My heart and head ached but I managed to stop crying.

"Do you know how he's doing?"

I shook my head, trying to mentally stitch myself back together.

"Maybe you need to take your mind off of it," she suggested.

We were reminded of the dropping temperature when the wind gushed by. It got cold really fast.

"I don't know. It's still so soon..." I thought out loud, flicking at the stitches on my wrist.

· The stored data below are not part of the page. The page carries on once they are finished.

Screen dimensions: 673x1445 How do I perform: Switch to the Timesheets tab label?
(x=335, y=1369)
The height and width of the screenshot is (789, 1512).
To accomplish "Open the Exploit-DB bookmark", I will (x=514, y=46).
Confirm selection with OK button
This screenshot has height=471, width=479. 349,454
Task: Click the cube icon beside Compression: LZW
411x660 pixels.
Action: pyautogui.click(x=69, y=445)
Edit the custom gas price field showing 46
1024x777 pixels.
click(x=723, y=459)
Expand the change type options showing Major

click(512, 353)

"It's what he would want you to do," Twyla stood up, offered me her hand and helped me onto my feet. "Now what would make you feel a smidge better?"

Easiest answer ever. "Hot chocolate, cheesy snacks and a movie."

"Are you sure about that? I don't think that'll take your mind off of him," Twyla said apprehensively.

"Yes. It's what makes me the most happy." I declared.

We walked back into the hospital, where my parents (Frankenstein's monster and his bride) agreed I could use some time to calm my electrified mind down. They promised to keep me updated on anything I would need to know. My mom offered us a ride home, but Twyla added that Invisi Billy was still waiting for her in the parking lot, and he could take us over to my house.

My mom agreed, and then hugged me, telling me everything would turn out okay. I hoped and prayed it would.